Selama paruh pertama abad ke-20, hingga tahun 1950-an, para pekerja hampir tidak memiliki pilihan terkait kain yang digunakan dalam baju seragam mereka.
Pilihan hanya 100% kemeja dan celana katun atau tidak sama sekali. Dan meskipun katun secara umum dianggap nyaman, namun tidak terlalu tahan lama; mudah kusut, cepat kotor, dan kering perlahan saat basah.
Jika ada periode dalam industri jasa konveksi baju yang dapat ditunjuk sebagai titik balik untuk pilihan kain, itu adalah tahun 1960-an ketika industri konveksi seragam bergerak ke arah mengadopsi serat buatan untuk kain guna meningkatkan kenyamanan dan fungsionalitas secara keseluruhan dalam kemeja kerja dan celana kerja.

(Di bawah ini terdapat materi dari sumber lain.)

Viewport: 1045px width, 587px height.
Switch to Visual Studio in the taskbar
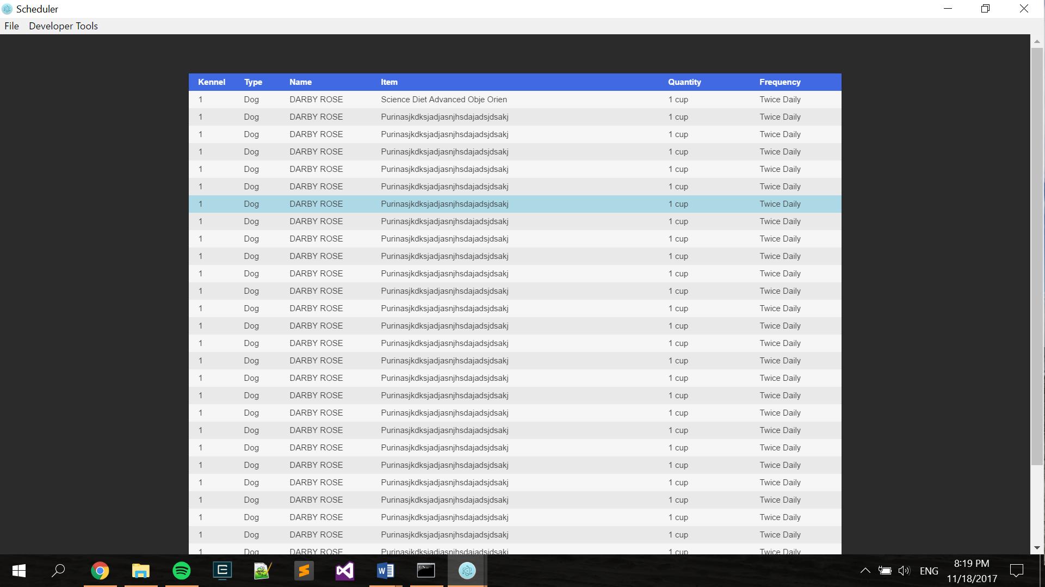345,571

Permintaan konsumen akan kain yang lebih baik selama ini sejalan dengan upaya penelitian yang dilakukan selama beberapa dekade sebelumnya.

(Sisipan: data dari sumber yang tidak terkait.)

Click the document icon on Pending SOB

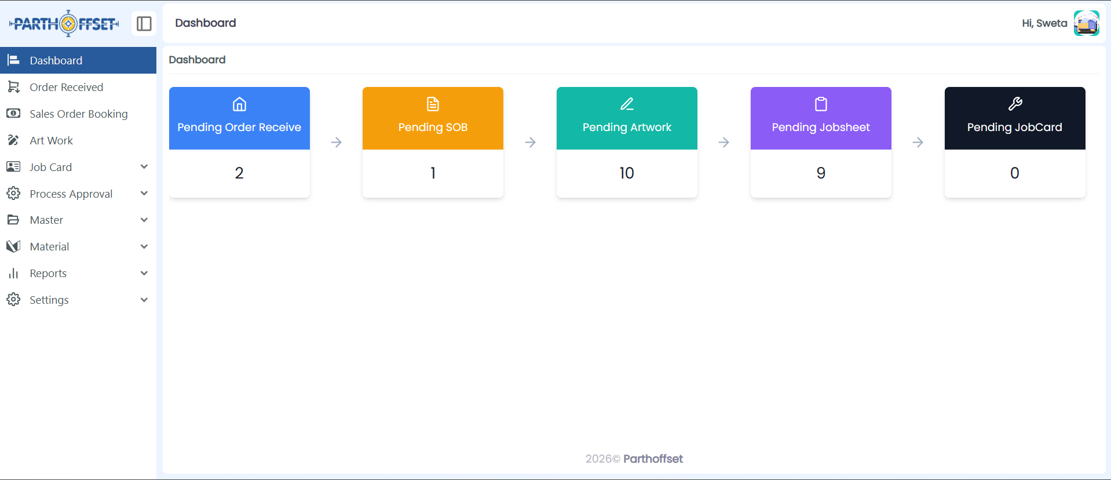(433, 104)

Ketika ahli kimia bereksperimen dengan selulosa tanaman, petrokimia, dan bahkan alkohol khusus untuk mensintesis filamen dalam tabung reaksi.
Serat baru yang dihasilkan diharapkan dapat menciptakan kain yang menyaingi katun dalam hal kelembutan, dan mengungguli dalam hal breathability (kenyamanan) dan daya tahan.
Upaya penelitian awal ini mengatur panggung untuk beralih dari pakaian kerja yang terbuat dari 100 persen katun.
Dua dari serat buatan pertama yang muncul untuk penggunaan tekstil komersial adalah rayon dan nilon, yang masing-masing dibuat dari selulosa tumbuhan dan petrokimia.
Keduanya dipuji karena kekuatan dan ketahanan abrasi, yang membuat bahan ini menarik bagi pekerja di industri dataran tinggi.
Katun masih menjadi raja, tetapi saat itulah konveksi baju seragam mulai memasukkan pakaian luar nilon, khususnya jaket dan celana, ke dalam penawaran mereka.
Selama tahun 1970-an, ketika para pekerja semakin terbiasa dengan pakaian sintetis, mereka menuntut kenyamanan yang lebih besar dalam kemeja kerja dan celana kerja.
Hasilnya, konveksi seragam jadi merespons dengan “kain ajaib” baru yang disebut polyester.
Kain polyester dibuat dari produk berbahan dasar minyak bumi dan sudah tersedia sejak tahun 1940-an.
Namun, sekarang banyak dianut oleh konveksi baju seragam untuk menyediakan pakaian yang tidak hanya nyaman dan tahan lama, tetapi juga memiliki karakteristik “cuci dan pakai” yang revolusioner dan kenyamanan “bebas kerut”
Busana polyester ada di mana-mana selama tahun 1970-an (terutama di lantai dansa era disko).
Namun, polyester generasi awal bisa menjadi sangat panas untuk dipakai dalam jangka waktu yang lama.
Kekurangan itu menantang para peneliti yang selama 1980-an, mulai meneliti polyester pintal untuk penggunaan komersial.
Benang polyester pintal dibuat dengan memintal atau memelintir serat polyester yang lebih pendek — mirip dengan cara pembuatan benang katun.
Hasilnya, benang polyester pintal terlihat dan terasa lebih seperti katun, tetapi memberikan kekuatan, kelembapan, dan daya tahan yang unggul.